== Data provided ==

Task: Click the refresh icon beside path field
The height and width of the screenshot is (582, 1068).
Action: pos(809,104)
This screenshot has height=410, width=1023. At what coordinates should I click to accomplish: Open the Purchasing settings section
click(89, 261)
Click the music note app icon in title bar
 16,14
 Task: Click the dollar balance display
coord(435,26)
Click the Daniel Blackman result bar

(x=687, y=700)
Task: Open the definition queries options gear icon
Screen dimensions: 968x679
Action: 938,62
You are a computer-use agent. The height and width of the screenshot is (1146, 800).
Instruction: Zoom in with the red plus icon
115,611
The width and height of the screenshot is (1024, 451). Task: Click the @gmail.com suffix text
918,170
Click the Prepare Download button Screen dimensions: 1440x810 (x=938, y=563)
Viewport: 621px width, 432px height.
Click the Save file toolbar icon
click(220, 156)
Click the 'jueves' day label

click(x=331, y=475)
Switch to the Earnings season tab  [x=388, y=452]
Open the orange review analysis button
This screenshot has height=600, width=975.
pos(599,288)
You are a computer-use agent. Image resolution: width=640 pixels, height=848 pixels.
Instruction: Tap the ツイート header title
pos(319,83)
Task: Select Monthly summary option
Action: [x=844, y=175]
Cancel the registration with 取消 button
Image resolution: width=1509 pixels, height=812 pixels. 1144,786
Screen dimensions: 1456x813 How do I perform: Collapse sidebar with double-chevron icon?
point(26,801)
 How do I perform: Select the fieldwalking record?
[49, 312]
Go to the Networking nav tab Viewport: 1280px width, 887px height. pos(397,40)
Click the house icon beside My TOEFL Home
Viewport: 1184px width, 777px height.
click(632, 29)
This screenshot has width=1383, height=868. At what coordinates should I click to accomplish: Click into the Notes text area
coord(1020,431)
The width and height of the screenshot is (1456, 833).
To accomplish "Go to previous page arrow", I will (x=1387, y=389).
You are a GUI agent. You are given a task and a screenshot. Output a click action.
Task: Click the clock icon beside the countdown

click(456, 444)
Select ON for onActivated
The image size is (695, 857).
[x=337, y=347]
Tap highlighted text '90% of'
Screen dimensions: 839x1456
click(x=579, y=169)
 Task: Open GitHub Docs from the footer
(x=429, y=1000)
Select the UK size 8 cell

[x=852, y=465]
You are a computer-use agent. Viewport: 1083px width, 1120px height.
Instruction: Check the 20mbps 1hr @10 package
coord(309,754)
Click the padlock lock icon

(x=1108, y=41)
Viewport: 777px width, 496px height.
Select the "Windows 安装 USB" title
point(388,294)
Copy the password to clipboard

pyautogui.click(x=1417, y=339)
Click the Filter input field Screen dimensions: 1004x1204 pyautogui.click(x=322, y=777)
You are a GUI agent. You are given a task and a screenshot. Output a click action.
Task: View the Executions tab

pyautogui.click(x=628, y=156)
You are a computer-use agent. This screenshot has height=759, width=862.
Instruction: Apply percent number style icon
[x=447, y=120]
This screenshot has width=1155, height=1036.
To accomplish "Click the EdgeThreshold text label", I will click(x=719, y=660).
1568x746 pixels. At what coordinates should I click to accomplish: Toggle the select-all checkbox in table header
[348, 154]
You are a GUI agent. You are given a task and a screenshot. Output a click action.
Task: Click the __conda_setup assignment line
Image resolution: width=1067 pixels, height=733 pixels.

===

**Exercise**.
Print each entry above again, exactly as it was given.

**Response**.
Task: Click the refresh icon beside path field
The height and width of the screenshot is (582, 1068).
Action: pos(809,104)
This screenshot has height=410, width=1023. At what coordinates should I click to accomplish: Open the Purchasing settings section
click(89, 261)
Click the music note app icon in title bar
 16,14
 Task: Click the dollar balance display
coord(435,26)
Click the Daniel Blackman result bar

(x=687, y=700)
Task: Open the definition queries options gear icon
Screen dimensions: 968x679
Action: 938,62
You are a computer-use agent. The height and width of the screenshot is (1146, 800).
Instruction: Zoom in with the red plus icon
115,611
The width and height of the screenshot is (1024, 451). Task: Click the @gmail.com suffix text
918,170
Click the Prepare Download button Screen dimensions: 1440x810 (x=938, y=563)
Viewport: 621px width, 432px height.
Click the Save file toolbar icon
click(220, 156)
Click the 'jueves' day label

click(x=331, y=475)
Switch to the Earnings season tab  [x=388, y=452]
Open the orange review analysis button
This screenshot has height=600, width=975.
pos(599,288)
You are a computer-use agent. Image resolution: width=640 pixels, height=848 pixels.
Instruction: Tap the ツイート header title
pos(319,83)
Task: Select Monthly summary option
Action: [x=844, y=175]
Cancel the registration with 取消 button
Image resolution: width=1509 pixels, height=812 pixels. 1144,786
Screen dimensions: 1456x813 How do I perform: Collapse sidebar with double-chevron icon?
point(26,801)
 How do I perform: Select the fieldwalking record?
[49, 312]
Go to the Networking nav tab Viewport: 1280px width, 887px height. pos(397,40)
Click the house icon beside My TOEFL Home
Viewport: 1184px width, 777px height.
click(632, 29)
This screenshot has width=1383, height=868. At what coordinates should I click to accomplish: Click into the Notes text area
coord(1020,431)
The width and height of the screenshot is (1456, 833).
To accomplish "Go to previous page arrow", I will (x=1387, y=389).
You are a GUI agent. You are given a task and a screenshot. Output a click action.
Task: Click the clock icon beside the countdown

click(456, 444)
Select ON for onActivated
The image size is (695, 857).
[x=337, y=347]
Tap highlighted text '90% of'
Screen dimensions: 839x1456
click(x=579, y=169)
 Task: Open GitHub Docs from the footer
(x=429, y=1000)
Select the UK size 8 cell

[x=852, y=465]
You are a computer-use agent. Viewport: 1083px width, 1120px height.
Instruction: Check the 20mbps 1hr @10 package
coord(309,754)
Click the padlock lock icon

(x=1108, y=41)
Viewport: 777px width, 496px height.
Select the "Windows 安装 USB" title
point(388,294)
Copy the password to clipboard

pyautogui.click(x=1417, y=339)
Click the Filter input field Screen dimensions: 1004x1204 pyautogui.click(x=322, y=777)
You are a GUI agent. You are given a task and a screenshot. Output a click action.
Task: View the Executions tab

pyautogui.click(x=628, y=156)
You are a computer-use agent. This screenshot has height=759, width=862.
Instruction: Apply percent number style icon
[x=447, y=120]
This screenshot has width=1155, height=1036.
To accomplish "Click the EdgeThreshold text label", I will click(x=719, y=660).
1568x746 pixels. At what coordinates should I click to accomplish: Toggle the select-all checkbox in table header
[348, 154]
You are a GUI agent. You are given a task and a screenshot. Output a click action.
Task: Click the __conda_setup assignment line
Image resolution: width=1067 pixels, height=733 pixels.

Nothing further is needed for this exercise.